So, now it’s the turn of poor white boys to be the worst under-achievers at school.
According to research out today by the Joseph Rowntree Foundation, British white working-class boys now account for half of all children leaving school with low, or no, qualifications.
Ethnic minority pupils – including black boys who have been the focus of such concern in recent years, educationally speaking – are now less likely to be found at the bottom of the class.
This contradicts widespread perceptions – backed up by research – that African-Caribbean, black or Bangladeshi pupils do worse than white pupils.
That’s not to say that ethnic minorities are doing better generally, just that having made allowances for disadvantages, such as being poor, these pupils are at less risk of low achievement.
The research also found that boys outnumber girls as low achievers and have worse reading and writing skills at primary school, which means they are more likely to be low achievers at 16 too.
And African-Caribbean pupils are still the least successful among ethnic minorities, but their results are improving faster than average and they tend to do well at primary school, if not at secondary level.
The report’s conclusions are likely to stir up opinion.
Tony Sewell, director of Generating Genius, a charity to boost black boys’ chances, told EducationGuardian.co.uk: “All these groups are doing badly, does it really matter who’s doing the worst? It’s almost become a struggle over who’s suffering the most and I don’t think it should.

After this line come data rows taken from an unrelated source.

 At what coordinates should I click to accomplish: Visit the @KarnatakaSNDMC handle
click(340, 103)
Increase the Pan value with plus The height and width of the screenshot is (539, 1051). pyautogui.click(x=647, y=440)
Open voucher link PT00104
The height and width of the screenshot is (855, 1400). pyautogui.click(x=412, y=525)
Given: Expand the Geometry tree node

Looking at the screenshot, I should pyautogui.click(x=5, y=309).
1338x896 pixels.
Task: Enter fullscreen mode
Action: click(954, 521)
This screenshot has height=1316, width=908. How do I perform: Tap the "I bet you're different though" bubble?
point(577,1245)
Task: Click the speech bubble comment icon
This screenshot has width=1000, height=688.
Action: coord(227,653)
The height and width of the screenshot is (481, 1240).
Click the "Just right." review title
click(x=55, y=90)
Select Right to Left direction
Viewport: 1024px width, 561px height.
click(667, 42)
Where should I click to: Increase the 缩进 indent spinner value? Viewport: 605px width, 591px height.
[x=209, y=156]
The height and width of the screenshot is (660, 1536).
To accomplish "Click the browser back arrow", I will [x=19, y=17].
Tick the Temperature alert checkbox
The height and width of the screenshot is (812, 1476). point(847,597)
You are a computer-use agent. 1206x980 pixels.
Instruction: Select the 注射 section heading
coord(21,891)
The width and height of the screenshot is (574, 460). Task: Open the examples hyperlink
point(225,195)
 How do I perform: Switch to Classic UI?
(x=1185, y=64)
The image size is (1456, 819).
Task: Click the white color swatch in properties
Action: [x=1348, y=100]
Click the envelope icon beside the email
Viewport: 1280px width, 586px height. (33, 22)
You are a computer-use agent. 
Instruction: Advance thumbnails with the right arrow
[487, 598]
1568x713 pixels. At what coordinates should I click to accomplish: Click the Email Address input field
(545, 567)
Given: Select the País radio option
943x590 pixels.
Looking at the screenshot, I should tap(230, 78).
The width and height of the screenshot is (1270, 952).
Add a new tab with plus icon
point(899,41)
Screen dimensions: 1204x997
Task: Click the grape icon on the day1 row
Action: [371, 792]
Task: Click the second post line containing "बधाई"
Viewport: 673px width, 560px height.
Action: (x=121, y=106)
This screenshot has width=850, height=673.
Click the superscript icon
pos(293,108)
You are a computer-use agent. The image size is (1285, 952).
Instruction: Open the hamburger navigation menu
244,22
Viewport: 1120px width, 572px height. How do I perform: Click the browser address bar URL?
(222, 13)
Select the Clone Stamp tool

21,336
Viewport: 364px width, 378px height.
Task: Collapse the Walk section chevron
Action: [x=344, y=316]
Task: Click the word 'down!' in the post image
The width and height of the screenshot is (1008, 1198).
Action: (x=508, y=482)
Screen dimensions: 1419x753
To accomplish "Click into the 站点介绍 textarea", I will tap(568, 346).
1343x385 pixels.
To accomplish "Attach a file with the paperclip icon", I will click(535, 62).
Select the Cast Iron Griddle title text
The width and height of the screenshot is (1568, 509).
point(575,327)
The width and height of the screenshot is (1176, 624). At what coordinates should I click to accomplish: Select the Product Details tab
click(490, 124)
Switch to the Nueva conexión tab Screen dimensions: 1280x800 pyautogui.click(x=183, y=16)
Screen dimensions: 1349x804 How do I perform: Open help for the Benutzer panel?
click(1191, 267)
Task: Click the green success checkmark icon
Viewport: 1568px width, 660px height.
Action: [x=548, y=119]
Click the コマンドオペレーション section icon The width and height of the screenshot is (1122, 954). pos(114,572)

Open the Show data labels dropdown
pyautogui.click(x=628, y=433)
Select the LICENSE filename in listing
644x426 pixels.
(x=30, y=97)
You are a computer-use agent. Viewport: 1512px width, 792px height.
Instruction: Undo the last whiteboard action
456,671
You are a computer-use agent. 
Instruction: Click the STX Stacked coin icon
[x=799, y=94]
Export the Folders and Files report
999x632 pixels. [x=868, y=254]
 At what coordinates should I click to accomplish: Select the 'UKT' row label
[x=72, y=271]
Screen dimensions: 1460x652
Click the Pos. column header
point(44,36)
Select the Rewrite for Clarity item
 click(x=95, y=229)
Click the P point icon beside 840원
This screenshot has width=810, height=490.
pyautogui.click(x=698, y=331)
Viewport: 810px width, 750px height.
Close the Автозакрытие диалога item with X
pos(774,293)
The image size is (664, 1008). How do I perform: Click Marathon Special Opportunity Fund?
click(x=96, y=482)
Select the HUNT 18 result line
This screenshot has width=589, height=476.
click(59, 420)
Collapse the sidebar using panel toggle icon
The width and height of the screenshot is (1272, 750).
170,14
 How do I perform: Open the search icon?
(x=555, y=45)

“I worry about this underlying competition. If they are doing badly does that mean we don’t pay attention to the other groups now?”
The kind of work his charity does could easily be applied to help white working class boys, he said.
At least he’ll find a friend in Steve Sinnott, the general secretary of the National Union of Teachers. He says grants to boost ethnic majority achievement “must” carry on, but additional funding should be targeted at poor white boys.
“Wherever a group of young people needs extra help then they should receive it,” he said.
Will they and others be reassured by the comments of schools minister Jim Knight that the government’s plans to build 400 academies will help communities “let down for generations” and the £1bn the government has put towards personalised learning should help low achievers catch up and not fall further behind?